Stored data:
○ ○ ○
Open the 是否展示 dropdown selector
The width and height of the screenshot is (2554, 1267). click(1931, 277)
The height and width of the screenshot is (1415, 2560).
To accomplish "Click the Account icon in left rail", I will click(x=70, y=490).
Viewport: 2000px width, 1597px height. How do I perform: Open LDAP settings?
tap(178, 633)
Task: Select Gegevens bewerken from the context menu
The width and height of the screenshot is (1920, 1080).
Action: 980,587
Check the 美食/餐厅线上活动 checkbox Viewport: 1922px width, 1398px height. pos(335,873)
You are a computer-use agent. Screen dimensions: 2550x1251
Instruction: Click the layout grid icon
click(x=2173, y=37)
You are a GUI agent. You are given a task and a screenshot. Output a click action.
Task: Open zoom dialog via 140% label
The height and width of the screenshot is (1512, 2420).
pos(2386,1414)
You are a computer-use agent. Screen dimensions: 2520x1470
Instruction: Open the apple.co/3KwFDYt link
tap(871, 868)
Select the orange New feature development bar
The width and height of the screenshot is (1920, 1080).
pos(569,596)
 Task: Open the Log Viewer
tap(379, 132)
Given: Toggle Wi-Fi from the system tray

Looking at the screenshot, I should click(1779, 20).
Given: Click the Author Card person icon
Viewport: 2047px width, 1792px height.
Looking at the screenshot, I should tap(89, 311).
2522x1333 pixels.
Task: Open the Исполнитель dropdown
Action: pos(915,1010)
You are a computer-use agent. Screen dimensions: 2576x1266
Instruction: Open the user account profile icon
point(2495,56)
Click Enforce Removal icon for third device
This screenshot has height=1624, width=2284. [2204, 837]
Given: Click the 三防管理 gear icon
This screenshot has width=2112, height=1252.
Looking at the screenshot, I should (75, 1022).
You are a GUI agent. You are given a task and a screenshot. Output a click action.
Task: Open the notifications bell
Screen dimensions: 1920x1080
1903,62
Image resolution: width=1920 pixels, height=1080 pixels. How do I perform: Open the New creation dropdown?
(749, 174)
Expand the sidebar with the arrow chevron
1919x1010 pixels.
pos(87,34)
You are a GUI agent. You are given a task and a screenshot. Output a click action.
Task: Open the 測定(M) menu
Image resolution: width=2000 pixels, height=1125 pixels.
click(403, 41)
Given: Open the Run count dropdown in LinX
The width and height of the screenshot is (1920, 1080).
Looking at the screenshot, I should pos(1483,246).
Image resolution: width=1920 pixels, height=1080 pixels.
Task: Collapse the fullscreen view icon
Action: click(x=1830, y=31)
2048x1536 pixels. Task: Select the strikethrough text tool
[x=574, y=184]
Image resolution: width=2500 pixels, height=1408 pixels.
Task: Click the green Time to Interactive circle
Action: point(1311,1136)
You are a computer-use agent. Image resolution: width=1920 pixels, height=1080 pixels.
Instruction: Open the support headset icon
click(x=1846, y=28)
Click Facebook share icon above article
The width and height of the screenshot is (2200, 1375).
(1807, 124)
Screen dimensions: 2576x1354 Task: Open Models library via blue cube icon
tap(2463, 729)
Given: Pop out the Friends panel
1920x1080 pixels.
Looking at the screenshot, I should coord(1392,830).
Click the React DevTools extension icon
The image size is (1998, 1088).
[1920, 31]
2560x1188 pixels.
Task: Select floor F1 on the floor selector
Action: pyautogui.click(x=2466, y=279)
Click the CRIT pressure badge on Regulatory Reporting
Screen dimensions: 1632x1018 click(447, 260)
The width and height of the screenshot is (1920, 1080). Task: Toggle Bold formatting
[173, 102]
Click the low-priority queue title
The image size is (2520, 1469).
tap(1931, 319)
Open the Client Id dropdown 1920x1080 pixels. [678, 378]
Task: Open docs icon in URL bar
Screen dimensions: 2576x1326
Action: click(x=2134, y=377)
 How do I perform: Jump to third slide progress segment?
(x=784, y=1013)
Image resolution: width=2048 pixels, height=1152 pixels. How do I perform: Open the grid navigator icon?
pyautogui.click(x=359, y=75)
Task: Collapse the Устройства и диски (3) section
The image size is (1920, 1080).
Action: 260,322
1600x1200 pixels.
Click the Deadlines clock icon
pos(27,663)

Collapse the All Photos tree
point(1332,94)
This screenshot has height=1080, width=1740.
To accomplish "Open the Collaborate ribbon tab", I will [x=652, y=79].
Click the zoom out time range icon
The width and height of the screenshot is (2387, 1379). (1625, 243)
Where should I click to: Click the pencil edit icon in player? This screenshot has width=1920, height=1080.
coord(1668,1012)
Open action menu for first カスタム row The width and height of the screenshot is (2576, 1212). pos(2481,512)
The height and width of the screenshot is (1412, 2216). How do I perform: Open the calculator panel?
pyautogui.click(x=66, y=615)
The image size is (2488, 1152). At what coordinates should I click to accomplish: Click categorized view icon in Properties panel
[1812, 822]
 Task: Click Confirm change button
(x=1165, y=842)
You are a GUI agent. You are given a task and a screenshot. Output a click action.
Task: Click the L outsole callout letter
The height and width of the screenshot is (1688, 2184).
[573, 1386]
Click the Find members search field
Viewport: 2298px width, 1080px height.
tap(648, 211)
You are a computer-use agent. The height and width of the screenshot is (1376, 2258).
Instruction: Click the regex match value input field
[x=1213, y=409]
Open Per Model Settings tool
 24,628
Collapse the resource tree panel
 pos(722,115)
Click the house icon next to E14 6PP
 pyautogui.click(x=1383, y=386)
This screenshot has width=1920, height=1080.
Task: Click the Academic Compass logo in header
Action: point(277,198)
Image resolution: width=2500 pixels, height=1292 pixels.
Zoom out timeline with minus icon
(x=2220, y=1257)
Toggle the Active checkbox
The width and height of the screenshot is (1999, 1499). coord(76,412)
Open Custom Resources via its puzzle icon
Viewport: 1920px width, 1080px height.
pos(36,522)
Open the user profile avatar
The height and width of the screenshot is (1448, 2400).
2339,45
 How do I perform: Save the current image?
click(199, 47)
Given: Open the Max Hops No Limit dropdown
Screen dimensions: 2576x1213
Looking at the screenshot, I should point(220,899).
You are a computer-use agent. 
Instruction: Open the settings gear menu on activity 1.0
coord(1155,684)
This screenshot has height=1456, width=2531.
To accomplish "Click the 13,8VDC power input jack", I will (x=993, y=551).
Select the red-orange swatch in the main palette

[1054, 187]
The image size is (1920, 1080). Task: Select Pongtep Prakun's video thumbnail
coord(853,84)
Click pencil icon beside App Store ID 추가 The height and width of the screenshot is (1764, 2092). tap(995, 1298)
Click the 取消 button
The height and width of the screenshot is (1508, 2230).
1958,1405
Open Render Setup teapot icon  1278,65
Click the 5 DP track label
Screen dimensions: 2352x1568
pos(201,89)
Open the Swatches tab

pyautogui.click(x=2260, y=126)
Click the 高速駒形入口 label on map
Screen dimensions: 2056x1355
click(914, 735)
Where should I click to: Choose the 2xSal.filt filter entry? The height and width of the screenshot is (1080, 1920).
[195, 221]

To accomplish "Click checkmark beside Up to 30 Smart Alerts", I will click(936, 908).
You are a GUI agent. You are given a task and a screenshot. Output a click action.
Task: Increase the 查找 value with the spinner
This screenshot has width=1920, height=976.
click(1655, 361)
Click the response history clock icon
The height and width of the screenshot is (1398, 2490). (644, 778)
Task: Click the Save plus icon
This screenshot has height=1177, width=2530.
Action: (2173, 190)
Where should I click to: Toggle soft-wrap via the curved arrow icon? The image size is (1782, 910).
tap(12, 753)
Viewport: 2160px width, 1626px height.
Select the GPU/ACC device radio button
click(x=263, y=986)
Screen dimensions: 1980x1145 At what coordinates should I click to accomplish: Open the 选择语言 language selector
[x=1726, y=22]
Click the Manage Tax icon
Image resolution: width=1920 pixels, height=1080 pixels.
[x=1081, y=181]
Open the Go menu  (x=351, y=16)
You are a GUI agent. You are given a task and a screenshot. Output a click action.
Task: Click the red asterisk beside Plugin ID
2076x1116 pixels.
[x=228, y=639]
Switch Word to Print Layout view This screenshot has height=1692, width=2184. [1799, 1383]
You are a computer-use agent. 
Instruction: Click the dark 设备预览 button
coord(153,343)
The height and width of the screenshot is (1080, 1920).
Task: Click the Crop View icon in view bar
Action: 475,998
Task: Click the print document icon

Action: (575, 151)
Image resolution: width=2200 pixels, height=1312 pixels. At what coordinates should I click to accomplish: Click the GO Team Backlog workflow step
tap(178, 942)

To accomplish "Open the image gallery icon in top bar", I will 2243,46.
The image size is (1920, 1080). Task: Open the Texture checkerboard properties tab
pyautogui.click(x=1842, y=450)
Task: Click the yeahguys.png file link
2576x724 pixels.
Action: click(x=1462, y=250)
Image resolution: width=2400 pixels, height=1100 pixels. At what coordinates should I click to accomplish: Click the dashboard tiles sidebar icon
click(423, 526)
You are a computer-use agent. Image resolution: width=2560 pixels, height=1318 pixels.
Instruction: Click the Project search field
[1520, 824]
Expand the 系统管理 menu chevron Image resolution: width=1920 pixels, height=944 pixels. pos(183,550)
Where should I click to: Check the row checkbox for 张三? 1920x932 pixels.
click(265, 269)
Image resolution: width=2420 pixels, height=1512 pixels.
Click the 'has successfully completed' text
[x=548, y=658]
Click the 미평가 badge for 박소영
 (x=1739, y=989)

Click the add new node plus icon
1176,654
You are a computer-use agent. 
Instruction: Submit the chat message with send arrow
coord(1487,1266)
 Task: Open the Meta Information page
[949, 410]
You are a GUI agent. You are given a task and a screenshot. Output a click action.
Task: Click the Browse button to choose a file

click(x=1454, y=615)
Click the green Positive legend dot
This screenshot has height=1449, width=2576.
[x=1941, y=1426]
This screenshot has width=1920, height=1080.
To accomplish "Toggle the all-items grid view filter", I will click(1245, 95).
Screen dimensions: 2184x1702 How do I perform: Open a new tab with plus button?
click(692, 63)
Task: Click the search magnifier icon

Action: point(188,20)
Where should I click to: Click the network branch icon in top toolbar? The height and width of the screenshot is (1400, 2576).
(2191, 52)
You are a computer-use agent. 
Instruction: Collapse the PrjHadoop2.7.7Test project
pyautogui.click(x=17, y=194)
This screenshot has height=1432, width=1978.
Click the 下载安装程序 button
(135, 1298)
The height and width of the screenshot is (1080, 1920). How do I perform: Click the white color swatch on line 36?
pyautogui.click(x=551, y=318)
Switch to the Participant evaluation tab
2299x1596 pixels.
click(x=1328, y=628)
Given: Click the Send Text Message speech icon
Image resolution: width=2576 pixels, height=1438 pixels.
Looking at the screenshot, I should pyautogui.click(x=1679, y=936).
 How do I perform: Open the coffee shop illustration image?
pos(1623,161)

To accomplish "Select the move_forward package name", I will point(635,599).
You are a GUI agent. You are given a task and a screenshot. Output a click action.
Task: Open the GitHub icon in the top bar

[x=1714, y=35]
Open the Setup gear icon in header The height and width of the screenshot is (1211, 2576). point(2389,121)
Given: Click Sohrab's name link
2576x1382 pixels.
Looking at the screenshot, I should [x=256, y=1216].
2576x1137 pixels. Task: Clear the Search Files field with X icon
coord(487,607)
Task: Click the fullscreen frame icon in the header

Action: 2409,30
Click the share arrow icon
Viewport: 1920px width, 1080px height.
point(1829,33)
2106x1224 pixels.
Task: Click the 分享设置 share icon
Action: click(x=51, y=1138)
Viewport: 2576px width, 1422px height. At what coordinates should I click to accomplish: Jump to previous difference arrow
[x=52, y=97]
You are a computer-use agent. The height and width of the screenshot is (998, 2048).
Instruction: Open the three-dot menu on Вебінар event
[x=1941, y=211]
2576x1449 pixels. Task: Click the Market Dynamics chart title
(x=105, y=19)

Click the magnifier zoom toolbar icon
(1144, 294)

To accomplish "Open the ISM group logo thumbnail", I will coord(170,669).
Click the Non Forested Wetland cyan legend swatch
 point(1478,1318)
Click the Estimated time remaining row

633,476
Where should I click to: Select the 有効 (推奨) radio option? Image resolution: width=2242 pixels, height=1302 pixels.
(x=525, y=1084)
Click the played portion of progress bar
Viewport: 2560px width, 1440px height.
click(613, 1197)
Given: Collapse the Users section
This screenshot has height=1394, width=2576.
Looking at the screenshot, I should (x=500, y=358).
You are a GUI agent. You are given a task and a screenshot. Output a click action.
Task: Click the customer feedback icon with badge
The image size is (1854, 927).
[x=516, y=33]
○ ○ ○
ACTIVITY: Only one stretch of the records above is wanted: the lines between the one holding "Click the 'has successfully completed' text" and the one holding "Click the share arrow icon", inclusive, reproduced exactly.

RESPONSE BOX:
Click the 'has successfully completed' text
[x=548, y=658]
Click the 미평가 badge for 박소영
 (x=1739, y=989)

Click the add new node plus icon
1176,654
You are a computer-use agent. 
Instruction: Submit the chat message with send arrow
coord(1487,1266)
 Task: Open the Meta Information page
[949, 410]
You are a GUI agent. You are given a task and a screenshot. Output a click action.
Task: Click the Browse button to choose a file

click(x=1454, y=615)
Click the green Positive legend dot
This screenshot has height=1449, width=2576.
[x=1941, y=1426]
This screenshot has width=1920, height=1080.
To accomplish "Toggle the all-items grid view filter", I will click(1245, 95).
Screen dimensions: 2184x1702 How do I perform: Open a new tab with plus button?
click(692, 63)
Task: Click the search magnifier icon

Action: point(188,20)
Where should I click to: Click the network branch icon in top toolbar? The height and width of the screenshot is (1400, 2576).
(2191, 52)
You are a computer-use agent. 
Instruction: Collapse the PrjHadoop2.7.7Test project
pyautogui.click(x=17, y=194)
This screenshot has height=1432, width=1978.
Click the 下载安装程序 button
(135, 1298)
The height and width of the screenshot is (1080, 1920). How do I perform: Click the white color swatch on line 36?
pyautogui.click(x=551, y=318)
Switch to the Participant evaluation tab
2299x1596 pixels.
click(x=1328, y=628)
Given: Click the Send Text Message speech icon
Image resolution: width=2576 pixels, height=1438 pixels.
Looking at the screenshot, I should pyautogui.click(x=1679, y=936).
 How do I perform: Open the coffee shop illustration image?
pos(1623,161)

To accomplish "Select the move_forward package name", I will point(635,599).
You are a GUI agent. You are given a task and a screenshot. Output a click action.
Task: Open the GitHub icon in the top bar

[x=1714, y=35]
Open the Setup gear icon in header The height and width of the screenshot is (1211, 2576). point(2389,121)
Given: Click Sohrab's name link
2576x1382 pixels.
Looking at the screenshot, I should [x=256, y=1216].
2576x1137 pixels. Task: Clear the Search Files field with X icon
coord(487,607)
Task: Click the fullscreen frame icon in the header

Action: 2409,30
Click the share arrow icon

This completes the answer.